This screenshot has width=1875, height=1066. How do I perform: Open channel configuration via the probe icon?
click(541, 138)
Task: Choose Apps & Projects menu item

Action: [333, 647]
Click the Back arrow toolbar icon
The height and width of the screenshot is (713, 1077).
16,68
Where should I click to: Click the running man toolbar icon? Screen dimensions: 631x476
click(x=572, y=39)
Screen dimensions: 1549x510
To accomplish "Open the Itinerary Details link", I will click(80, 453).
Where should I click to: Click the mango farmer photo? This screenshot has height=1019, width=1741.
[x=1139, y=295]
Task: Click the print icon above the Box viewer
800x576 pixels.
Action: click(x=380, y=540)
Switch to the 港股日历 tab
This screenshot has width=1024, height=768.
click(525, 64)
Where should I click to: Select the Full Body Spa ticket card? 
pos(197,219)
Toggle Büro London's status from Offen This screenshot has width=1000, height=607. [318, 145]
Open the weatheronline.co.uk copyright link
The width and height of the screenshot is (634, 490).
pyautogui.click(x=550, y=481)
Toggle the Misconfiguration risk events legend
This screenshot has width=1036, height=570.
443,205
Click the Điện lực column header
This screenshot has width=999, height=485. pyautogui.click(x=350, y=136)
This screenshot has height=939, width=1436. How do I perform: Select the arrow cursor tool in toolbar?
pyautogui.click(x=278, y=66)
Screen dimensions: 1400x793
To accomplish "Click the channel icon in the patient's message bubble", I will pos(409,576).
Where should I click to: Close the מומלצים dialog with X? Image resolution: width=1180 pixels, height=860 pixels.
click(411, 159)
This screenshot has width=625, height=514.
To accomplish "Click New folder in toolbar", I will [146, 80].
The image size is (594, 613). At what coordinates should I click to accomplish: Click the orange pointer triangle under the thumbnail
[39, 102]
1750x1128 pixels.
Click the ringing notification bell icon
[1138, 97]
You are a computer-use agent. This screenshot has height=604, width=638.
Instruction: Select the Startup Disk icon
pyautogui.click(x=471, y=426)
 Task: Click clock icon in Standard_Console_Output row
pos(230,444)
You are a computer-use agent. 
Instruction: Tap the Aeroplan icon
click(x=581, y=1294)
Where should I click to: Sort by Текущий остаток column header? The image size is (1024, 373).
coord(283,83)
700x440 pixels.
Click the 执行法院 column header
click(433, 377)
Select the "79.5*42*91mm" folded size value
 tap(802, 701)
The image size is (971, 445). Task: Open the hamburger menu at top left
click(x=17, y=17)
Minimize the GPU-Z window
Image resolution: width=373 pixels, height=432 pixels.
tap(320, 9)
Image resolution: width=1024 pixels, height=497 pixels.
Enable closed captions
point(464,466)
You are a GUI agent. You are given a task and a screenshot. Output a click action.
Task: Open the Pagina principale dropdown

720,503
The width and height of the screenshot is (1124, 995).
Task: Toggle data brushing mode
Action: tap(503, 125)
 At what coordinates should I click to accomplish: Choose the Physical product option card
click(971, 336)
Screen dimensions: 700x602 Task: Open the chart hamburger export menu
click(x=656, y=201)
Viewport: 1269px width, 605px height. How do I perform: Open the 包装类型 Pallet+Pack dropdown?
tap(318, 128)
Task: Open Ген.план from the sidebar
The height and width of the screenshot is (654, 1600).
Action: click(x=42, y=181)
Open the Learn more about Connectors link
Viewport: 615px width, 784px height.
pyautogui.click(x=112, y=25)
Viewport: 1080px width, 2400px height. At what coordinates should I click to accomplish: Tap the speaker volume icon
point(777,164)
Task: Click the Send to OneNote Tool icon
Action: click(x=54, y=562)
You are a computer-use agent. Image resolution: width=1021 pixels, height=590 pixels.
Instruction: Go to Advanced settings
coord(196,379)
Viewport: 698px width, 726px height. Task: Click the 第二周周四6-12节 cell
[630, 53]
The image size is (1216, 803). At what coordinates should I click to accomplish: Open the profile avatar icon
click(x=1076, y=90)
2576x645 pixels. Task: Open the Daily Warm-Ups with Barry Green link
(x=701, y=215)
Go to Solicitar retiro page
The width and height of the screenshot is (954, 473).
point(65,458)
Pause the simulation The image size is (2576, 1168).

■ ■ ■ ■ ■

Task description: Your reply is to repeat, unchanged, the lines above running from the one with "The width and height of the screenshot is (634, 490)." up to and including the one with "Screen dimensions: 1400x793".

Finished exercise:
The width and height of the screenshot is (634, 490).
pyautogui.click(x=550, y=481)
Toggle the Misconfiguration risk events legend
This screenshot has width=1036, height=570.
443,205
Click the Điện lực column header
This screenshot has width=999, height=485. pyautogui.click(x=350, y=136)
This screenshot has height=939, width=1436. How do I perform: Select the arrow cursor tool in toolbar?
pyautogui.click(x=278, y=66)
Screen dimensions: 1400x793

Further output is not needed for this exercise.